Hagedorn was also criticized for writing in a 2005 blog post, “Christianity is the correct religion, and that insofar as others contradict it, they are wrong.” He had also written a blog post saying that he agreed with the late Justice Antonin Scalia’s dissent in a Texas case overturning anti-sodomy laws. “The idea that homosexual behavior is different than bestiality as a constitutional matter is unjustifiable,” he wrote at the time.
Spooked by the controversy, the state Realtors’ organization withdrew its endorsement of the conservative judge. But Hagedorn fired back, insisting that he was being attacked for his religious faith. “Some of the arguments made against me are a blatant attempt not just against me but against people of faith more generally,” Hagedorn said at a campaign event.
As I wrote in a post-election piece for the Atlantic, social conservatives once again rallied around him. “The backlash was overwhelming,” one Republican activist told me. “The left made this about bigotry, but Christians saw this as an attack on their faith.” Others saw a replay of attacks on U.S. Supreme Court Justice Brett Kavanaugh, which helped turn out Republican voters in November 2018.
Hagedorn won the election by less than 6,000 votes out of more than 1.2 million cast. For the time being, Democratic hopes of taking back the Wisconsin court seemed dead.
But the 2020 contest gave liberals reasons for optimism and Republicans reasons to be nervous. Justice Kelly, who had been appointed by Walker, faced an election that was set to coincide with the Democratic presidential primary, which would presumably drive a huge turnout of liberal voters. In 2018, during the lame-duck session of the Legislature after Walker’s defeat, Republicans openly considered the possibility of moving the date of the court election to make it easier for Kelly to win.

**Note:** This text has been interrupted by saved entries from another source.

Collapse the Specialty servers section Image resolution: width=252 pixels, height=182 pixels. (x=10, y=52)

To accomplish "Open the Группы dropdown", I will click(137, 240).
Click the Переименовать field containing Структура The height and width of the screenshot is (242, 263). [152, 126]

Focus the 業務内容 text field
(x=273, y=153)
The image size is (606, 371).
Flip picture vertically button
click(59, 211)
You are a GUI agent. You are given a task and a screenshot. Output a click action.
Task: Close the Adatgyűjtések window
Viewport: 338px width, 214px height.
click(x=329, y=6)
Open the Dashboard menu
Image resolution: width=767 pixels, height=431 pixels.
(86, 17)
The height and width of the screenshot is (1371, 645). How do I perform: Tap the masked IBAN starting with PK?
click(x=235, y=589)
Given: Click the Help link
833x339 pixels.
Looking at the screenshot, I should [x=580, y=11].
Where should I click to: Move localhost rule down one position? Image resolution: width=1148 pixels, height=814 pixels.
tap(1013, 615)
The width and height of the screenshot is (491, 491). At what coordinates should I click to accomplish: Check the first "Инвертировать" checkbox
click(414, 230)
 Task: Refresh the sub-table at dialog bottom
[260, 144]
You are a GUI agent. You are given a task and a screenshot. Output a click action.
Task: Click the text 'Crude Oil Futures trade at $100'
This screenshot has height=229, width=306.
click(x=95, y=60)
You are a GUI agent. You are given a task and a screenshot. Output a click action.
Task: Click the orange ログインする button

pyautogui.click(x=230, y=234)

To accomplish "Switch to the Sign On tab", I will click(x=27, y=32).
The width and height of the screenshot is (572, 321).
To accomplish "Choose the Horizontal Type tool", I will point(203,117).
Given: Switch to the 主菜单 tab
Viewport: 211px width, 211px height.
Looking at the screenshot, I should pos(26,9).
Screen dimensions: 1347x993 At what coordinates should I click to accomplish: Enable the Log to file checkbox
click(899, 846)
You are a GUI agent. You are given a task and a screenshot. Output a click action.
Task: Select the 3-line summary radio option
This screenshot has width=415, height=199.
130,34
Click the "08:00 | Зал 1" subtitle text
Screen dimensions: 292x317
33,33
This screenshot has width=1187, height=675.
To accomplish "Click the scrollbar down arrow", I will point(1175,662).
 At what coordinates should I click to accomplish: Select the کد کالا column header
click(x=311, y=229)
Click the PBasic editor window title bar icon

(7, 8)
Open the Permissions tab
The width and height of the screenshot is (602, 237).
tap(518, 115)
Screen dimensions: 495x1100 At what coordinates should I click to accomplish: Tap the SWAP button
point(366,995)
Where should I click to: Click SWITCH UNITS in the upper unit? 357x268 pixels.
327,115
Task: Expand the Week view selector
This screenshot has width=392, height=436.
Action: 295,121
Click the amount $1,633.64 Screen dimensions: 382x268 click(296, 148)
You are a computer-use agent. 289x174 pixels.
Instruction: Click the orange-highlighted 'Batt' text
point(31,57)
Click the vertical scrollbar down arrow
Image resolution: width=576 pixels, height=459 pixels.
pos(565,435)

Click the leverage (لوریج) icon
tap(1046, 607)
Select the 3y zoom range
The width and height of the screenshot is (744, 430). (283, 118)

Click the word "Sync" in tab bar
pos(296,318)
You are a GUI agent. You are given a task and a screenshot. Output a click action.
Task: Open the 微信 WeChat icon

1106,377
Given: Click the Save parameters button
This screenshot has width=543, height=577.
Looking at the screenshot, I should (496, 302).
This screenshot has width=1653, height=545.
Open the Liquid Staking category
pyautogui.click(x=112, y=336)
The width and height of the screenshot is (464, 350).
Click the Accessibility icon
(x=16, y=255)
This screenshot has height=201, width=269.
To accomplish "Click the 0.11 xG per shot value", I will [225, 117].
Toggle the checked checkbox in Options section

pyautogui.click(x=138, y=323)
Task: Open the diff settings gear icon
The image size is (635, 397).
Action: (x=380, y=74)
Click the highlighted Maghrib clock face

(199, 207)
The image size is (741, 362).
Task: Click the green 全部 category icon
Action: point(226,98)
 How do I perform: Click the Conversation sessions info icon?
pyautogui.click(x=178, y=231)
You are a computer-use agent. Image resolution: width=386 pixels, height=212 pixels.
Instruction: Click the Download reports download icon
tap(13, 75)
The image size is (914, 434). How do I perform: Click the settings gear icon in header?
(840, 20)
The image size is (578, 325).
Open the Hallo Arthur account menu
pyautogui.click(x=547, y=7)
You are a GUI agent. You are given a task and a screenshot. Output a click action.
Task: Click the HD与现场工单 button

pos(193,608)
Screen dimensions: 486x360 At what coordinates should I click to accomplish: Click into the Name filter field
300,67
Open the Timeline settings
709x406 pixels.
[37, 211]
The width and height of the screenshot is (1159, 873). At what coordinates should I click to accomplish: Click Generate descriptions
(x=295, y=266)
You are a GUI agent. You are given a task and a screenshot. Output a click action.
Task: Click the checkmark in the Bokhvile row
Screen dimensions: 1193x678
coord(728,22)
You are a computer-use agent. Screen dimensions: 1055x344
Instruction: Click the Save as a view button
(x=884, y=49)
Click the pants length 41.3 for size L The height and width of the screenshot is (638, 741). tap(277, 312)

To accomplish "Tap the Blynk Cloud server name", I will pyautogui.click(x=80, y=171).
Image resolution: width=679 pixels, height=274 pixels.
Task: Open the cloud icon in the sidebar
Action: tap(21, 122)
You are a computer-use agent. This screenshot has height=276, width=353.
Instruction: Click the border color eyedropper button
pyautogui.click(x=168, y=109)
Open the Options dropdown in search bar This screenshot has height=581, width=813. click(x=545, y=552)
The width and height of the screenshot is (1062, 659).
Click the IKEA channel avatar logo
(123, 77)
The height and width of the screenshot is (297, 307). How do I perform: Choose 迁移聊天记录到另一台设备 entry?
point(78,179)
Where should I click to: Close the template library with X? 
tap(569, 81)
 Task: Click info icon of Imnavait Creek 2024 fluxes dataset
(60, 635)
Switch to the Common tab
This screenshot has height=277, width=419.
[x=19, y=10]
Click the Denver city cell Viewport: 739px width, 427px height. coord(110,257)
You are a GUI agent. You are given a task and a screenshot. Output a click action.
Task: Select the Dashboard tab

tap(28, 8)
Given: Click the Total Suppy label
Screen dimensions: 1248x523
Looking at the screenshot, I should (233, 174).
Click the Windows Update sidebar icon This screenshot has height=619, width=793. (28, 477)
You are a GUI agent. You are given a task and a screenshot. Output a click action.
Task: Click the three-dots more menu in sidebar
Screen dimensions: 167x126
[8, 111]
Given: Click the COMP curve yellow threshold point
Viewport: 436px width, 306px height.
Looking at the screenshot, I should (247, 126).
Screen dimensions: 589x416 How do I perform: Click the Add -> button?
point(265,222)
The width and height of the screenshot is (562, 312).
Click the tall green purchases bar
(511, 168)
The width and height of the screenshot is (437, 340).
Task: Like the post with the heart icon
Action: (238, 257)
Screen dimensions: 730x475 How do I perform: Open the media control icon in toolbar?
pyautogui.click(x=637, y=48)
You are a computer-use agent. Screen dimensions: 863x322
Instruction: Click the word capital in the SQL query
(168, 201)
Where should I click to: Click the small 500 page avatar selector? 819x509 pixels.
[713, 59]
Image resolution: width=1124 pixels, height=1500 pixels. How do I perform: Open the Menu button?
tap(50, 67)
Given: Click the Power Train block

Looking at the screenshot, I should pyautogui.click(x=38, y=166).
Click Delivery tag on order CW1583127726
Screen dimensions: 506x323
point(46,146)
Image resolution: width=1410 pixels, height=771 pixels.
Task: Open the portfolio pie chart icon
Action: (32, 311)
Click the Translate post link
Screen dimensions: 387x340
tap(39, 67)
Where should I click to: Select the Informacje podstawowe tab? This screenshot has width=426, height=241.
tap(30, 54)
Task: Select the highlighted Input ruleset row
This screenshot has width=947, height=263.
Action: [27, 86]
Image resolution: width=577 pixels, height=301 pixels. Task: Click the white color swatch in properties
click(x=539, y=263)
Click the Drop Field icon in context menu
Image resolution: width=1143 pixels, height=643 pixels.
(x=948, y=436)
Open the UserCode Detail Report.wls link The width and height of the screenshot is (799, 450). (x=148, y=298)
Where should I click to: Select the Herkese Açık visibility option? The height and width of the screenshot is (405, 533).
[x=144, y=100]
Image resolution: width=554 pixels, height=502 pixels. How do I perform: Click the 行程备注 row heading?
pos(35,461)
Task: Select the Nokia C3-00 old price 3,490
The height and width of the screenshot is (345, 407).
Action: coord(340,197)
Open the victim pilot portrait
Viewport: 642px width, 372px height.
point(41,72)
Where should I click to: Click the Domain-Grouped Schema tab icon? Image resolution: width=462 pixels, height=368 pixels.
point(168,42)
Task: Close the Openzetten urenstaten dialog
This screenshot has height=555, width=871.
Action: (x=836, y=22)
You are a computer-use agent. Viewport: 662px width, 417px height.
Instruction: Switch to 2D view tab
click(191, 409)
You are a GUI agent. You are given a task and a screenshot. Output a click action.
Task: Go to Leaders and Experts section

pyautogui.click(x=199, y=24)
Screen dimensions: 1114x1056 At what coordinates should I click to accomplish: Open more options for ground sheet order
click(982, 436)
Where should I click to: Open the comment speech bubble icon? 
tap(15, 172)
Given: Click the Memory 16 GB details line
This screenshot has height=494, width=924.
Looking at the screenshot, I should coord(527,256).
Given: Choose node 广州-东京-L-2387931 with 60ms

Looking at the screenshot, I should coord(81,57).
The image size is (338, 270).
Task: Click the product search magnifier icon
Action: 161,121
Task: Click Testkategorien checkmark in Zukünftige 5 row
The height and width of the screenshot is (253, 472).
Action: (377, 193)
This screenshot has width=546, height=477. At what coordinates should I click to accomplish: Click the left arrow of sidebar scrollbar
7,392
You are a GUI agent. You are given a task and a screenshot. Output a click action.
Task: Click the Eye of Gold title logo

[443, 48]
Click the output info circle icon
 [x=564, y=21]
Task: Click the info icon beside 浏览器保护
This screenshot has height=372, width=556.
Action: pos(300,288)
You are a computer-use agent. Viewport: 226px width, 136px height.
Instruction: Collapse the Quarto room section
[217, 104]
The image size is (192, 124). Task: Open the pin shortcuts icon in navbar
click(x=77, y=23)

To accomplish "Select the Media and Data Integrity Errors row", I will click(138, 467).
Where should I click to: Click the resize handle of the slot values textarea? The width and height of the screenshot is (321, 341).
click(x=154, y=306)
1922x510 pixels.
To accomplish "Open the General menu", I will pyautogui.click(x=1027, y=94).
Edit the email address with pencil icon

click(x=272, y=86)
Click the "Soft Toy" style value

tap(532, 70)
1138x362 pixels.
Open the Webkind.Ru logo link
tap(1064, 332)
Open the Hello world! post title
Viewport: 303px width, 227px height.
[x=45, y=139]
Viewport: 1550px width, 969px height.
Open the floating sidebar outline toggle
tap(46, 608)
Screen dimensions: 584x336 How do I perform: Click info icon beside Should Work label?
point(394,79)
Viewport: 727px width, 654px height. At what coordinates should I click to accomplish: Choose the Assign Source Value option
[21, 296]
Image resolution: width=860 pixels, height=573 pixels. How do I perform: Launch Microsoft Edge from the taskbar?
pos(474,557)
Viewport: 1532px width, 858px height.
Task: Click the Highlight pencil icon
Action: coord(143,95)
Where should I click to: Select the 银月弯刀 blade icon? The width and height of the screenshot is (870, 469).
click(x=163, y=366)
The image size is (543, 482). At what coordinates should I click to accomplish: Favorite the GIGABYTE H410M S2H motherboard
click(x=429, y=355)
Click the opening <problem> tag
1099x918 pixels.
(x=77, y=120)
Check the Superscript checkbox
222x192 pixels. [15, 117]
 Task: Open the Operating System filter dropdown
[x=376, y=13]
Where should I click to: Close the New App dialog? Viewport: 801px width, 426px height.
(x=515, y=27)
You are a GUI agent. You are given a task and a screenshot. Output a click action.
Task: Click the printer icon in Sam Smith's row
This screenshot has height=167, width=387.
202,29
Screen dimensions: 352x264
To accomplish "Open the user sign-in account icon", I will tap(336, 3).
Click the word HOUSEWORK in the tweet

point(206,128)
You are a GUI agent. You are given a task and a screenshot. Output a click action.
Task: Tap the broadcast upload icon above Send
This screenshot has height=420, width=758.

The idea was dropped when officials estimated that a standalone election would cost millions of dollars.
Kelly’s problems were multiplied when Republicans insisted that Trump be unopposed in the Republican primary, a move that seemed likely to depress GOP turnout. So until recently, conservatives faced the very real possibility that Kelly would be drowned in a tsunami of Democratic votes.
But then the Democratic race was suddenly over. And the Covid-19 pandemic began to spread. Republicans saw their opportunity and took it, even though it forced thousands of Wisconsin voters to make the grim choice between voting and protecting their health. Legislative leaders blocked any changes in the law to delay or modify the April 7 date.
***
No one who has followed the court was surprised when the Wisconsin Supreme Court ruled 4 to 2 (Kelly recused himself) to reject the Democratic governor’s attempt to delay the April 7 vote. For days, Evers had insisted that he lacked the legal authority to move the election; and even as he issued his order on Monday he seemed to concede his lack of authority.
The Wisconsin ruling was quickly followed by a 5 to 4 ruling by the U.S. Supreme Court that overturned a lower court order extending absentee balloting in the state.
Both decisions were narrowly drawn, but legal observers couldn’t help but notice that they came down on ideological lines. SCOTUS’ decision in the Wisconsin case, law professor Leah Litman wrote, “is an ominous harbinger for what the court might allow in November in the general election.”
The “nightmare scenario” feared by legal scholars, the New York Times reported, “would be litigation over recounts in the wake of a close election marred by irregularities.”
That’s especially true in Wisconsin, where the lines between partisan politics and the judiciary have long since been erased. Given the letter of the law, the court’s election decision might well have been the correct one, but when it comes to the legitimacy of elections and judicial independence, appearances matter. And the appearances are ugly.